Summer squash, zucchini and tomatoes make a perfect addition to any summertime meal. This summer vegetable pasta is a personal favorite go-to dish, regardless of the season (you can easily switch out the vegetables for whatever is in season!) It is super simple, easy to make, takes under 30 minutes from start to finish, and is full of nutrients!
The summer squashes and tomatoes contain large amounts of antioxidants, omega-3 fatty acids and many other vitamins and minerals. This meal contains plenty of vitamin A, vitamin B1, vitamin B6, folate, calcium, vitamin C, among many others essentials for maintaining a healthy body! With relatively low calories, good sources of protein, dietary fiber and a delicious taste, this dish is definitely a must try!
Summer Vegetable Pasta
Prep: 15 mins Cook: 10 mins Total Time: 25 mins Makes 4 Servings
- 8 oz. whole wheat penne (or whichever pasta you prefer)
- Ground black pepper
- 1 large summer squash
- 1 medium zucchini
- 1 small red onion, diced
- ¼ cup olive oil
- 2 cloves garlic, chopped
- ½ tsp red pepper flakes
- 1 pint grape or cherry tomatoes, cut in half
- 2 tbsp. fresh parsley, chopped
- 2 tbsp. fresh basil, chopped
- Bring large pot of water to boil. Add pasta and cook about 7-8 minutes.
- Slice the zucchini and the summer squash in half, lengthwise.
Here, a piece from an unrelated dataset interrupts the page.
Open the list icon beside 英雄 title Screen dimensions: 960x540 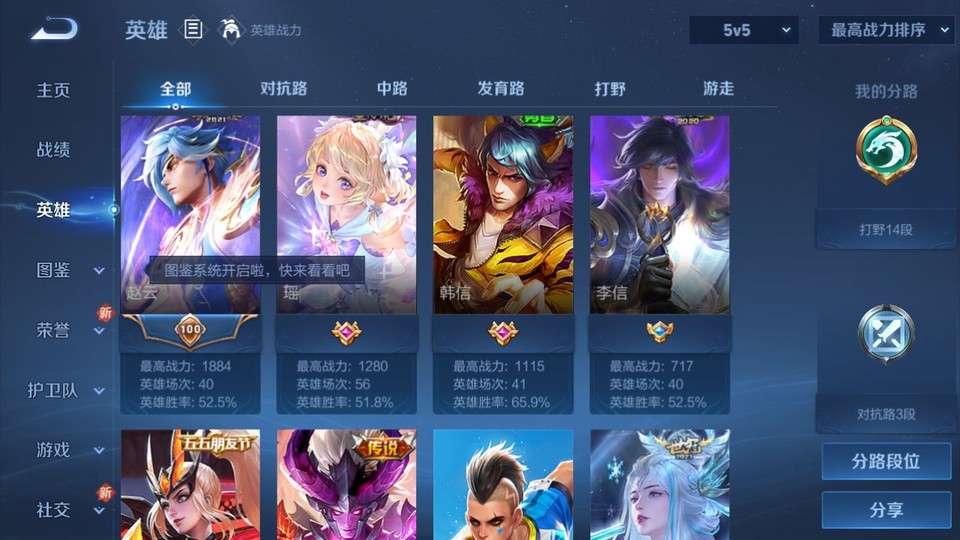click(x=193, y=30)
Slice each half into ¼ inch slices.
- While pasta is cooking, heat large skillet over high heat and add 2 tablespoons of olive oil. Add the zucchini and summer squash, season with salt and pepper, and cook 3-4 minutes. Remove from skillet and set aside.
- In the same skillet, add the remaining oil and turn heat down to medium.
- Add garlic, onion and red pepper flakes to skillet and sauté for 1 minute.
- Add in the tomatoes, season with salt and pepper and sauté for another 2 minutes.
- Add in the zucchini and summer squash, parsley and basil and toss together.
- Strain pasta and return to the pot. Add the sautéed vegetables to the pot and toss together.